Of course, calls for unspecified or all-out "precaution" are an indispensable part of the statist's toolbox.
Next time you hear of the "precautionary principle" or "Earth day" remember what Edward Calabrese has to say below:
The first Earth Day, in 1970, was celebrated after a wave of environmentalism swept the nation. Many give credit to Rachel Carson’s 1962 book, Silent Spring, which popularized the notion of large-scale chemical pollution, for igniting the movement.
But she was really feeding off of a concept developed a few years earlier. The “precautionary principle” was conceptualized when the National Academy of Sciences proposed a radical change in the risk assessment of exposure to radiation and carcinogens. It recommended changing the regulatory paradigm from a “threshold dose” model to a linear one.
The threshold paradigm was what one might call common sense. It held that humans could tolerate small doses of things that, in larger doses, could be harmful.
Sunlight is a perfect example.
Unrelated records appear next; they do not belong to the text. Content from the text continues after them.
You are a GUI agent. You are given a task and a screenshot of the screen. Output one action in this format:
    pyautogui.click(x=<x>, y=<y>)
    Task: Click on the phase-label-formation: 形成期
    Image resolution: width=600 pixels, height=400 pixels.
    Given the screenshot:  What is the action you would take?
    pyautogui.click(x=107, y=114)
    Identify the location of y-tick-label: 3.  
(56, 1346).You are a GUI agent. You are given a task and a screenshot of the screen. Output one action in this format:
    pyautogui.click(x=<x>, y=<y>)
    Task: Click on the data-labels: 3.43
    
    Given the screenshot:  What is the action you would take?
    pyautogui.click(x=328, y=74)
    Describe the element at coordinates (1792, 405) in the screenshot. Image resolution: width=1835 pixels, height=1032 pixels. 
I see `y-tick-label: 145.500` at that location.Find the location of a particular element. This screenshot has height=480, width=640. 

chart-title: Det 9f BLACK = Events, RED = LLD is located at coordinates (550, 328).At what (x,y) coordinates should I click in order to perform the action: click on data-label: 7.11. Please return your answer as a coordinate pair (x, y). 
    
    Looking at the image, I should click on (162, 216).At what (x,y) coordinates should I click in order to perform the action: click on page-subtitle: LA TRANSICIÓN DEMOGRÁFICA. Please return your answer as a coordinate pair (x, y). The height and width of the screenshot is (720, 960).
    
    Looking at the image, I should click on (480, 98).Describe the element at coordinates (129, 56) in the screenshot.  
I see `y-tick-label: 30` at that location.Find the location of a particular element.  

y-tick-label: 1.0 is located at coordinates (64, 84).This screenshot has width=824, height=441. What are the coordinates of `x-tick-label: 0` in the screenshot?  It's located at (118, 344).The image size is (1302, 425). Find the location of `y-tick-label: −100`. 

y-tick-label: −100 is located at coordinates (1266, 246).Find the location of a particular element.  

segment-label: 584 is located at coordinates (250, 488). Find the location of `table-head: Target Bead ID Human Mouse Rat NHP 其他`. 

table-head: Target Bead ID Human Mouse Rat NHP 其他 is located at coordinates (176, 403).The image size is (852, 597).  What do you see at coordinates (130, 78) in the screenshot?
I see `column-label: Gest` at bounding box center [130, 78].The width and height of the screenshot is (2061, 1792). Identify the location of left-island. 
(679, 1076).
Low doses are actually required for survival, as ultraviolet radiation — the same general type that causes sunburn — catalyzes the formation of Vitamin D. But, as is obvious to anyone who lives in a sun-drenched area, excessive exposure can lead to death in the near term (from dehydration) or the longer term (from skin cancer).
The “linear model” assumes that just a single molecule of a carcinogen or a single ionization from an X-ray can induce cancer. The enthusiasm spawned by Earth Day soon gave us brand new regulatory agencies such as the Environmental Protection Agency and the Occupational Safety and Health Administration. The EPA routinely applies the linear model to carcinogens.
“Environmental regulations based on the “linear model” are having a negative impact, not only on societal costs, but on our health as well.”
The linear model is a case study in the unintended consequences of the desire to do good. In this case, an ideologically driven scientist, Nobel Prize laureate Herman Muller, whose research formed the basis for EPA’s model, led the charge. A very powerful figure in health physics, he is now known to have marginalized and obstructed the publication of any research that provided evidence counter to the linear model.
If that sounds like the way senior climate scientists were found to behave in the famous 2009 “Climate-gate” emails, it should.
The regulatory agencies fell in line, as did a compliant scientific community and a media that was afraid to dig deeper. Every country followed the U.S.’ lead.
The linear model is rigid, absolute and wrong. We now know that there are so many flaws or holes in the linear dose response model that it looks more like Swiss cheese. The resulting environmental regulations are having a negative impact, not only on societal costs, but on our health as well.